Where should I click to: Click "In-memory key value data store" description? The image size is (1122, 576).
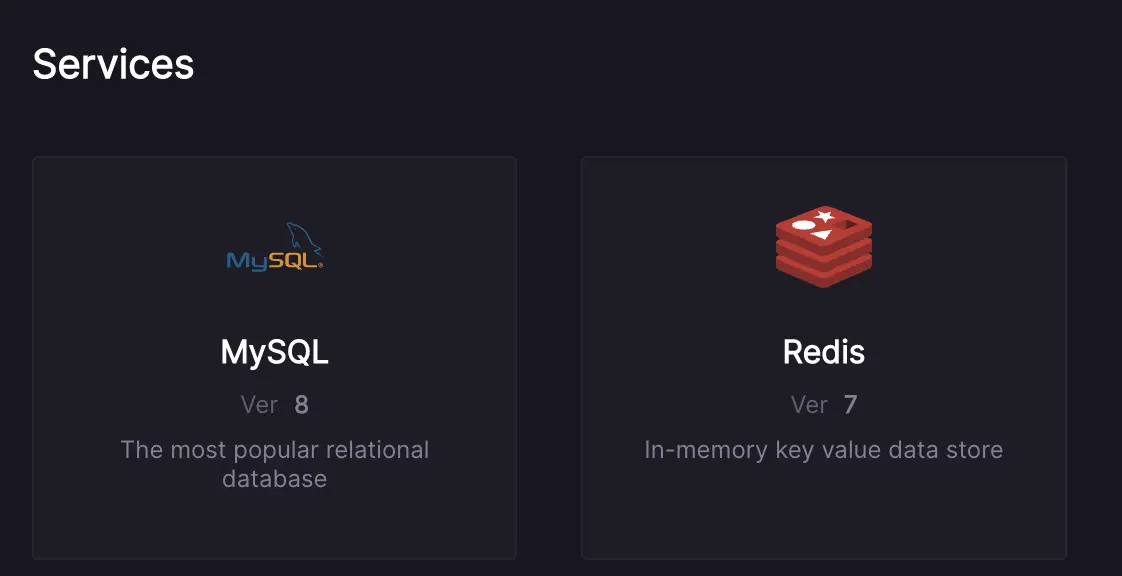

==

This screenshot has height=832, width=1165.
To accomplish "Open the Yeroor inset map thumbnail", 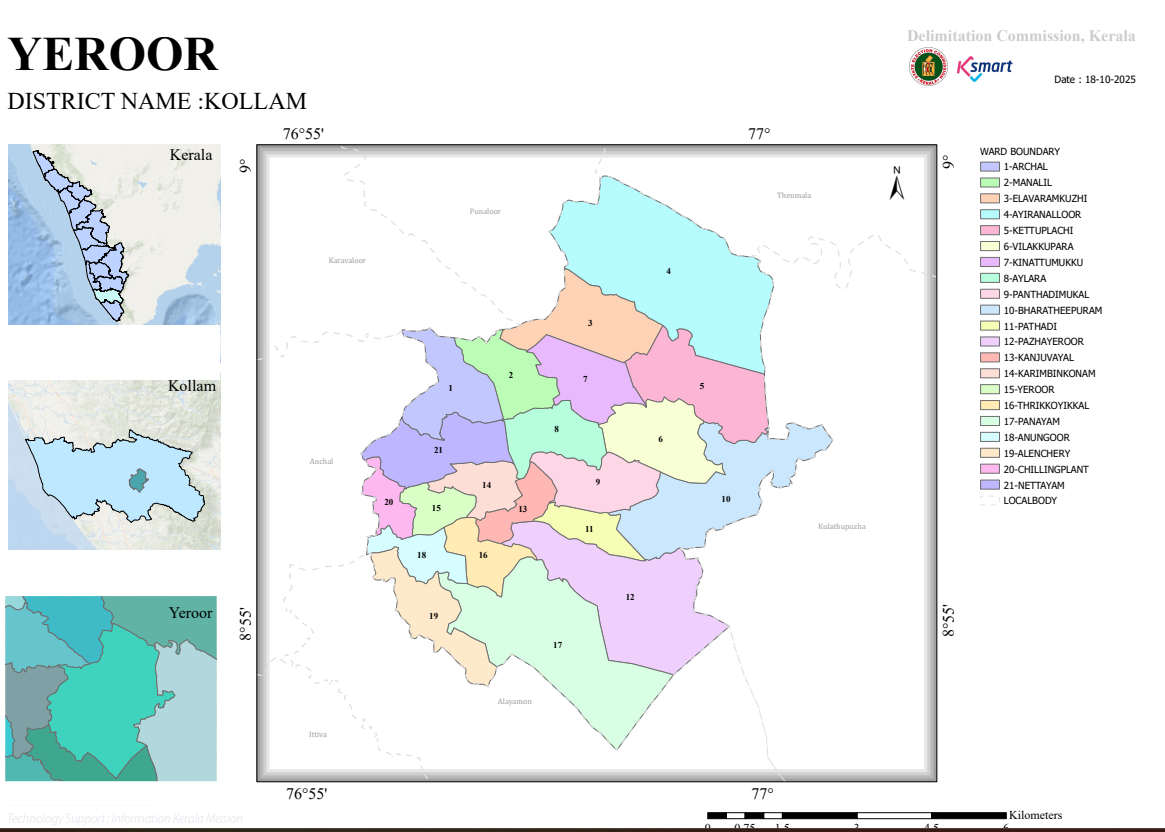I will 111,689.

---

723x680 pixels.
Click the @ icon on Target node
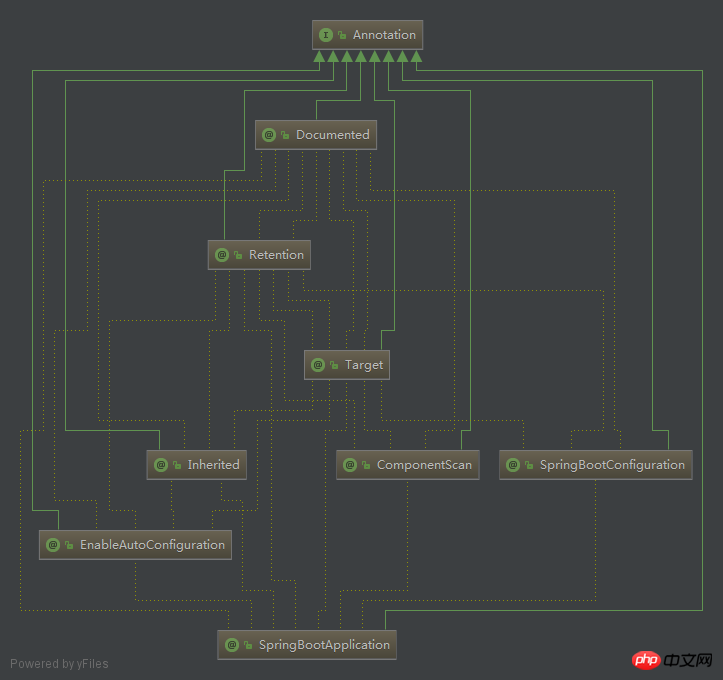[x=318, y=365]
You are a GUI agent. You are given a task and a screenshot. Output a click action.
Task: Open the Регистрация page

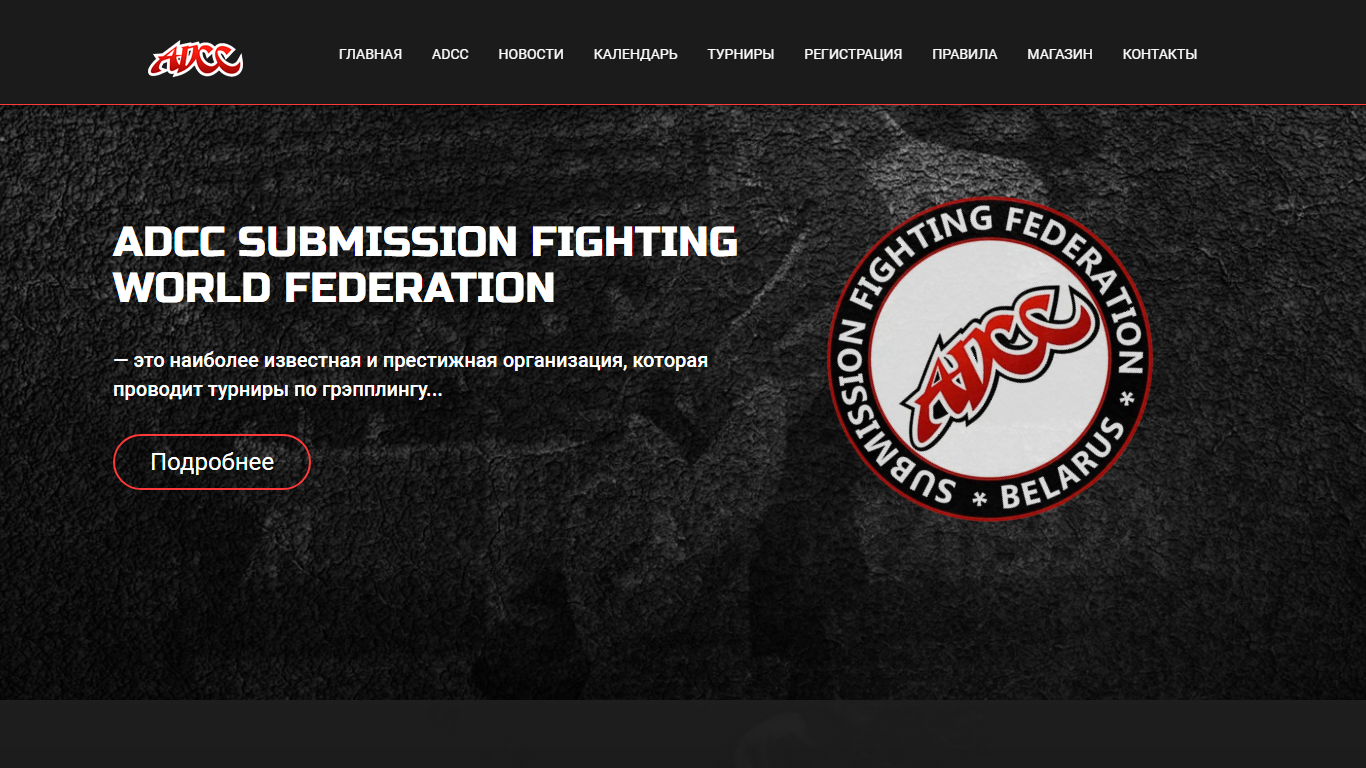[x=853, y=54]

### [EXERCISE OBJECTIVE]
Using the data above, tally the lines that contain the string "screenshot" and state only the result.

### [ANSWER BOX]
2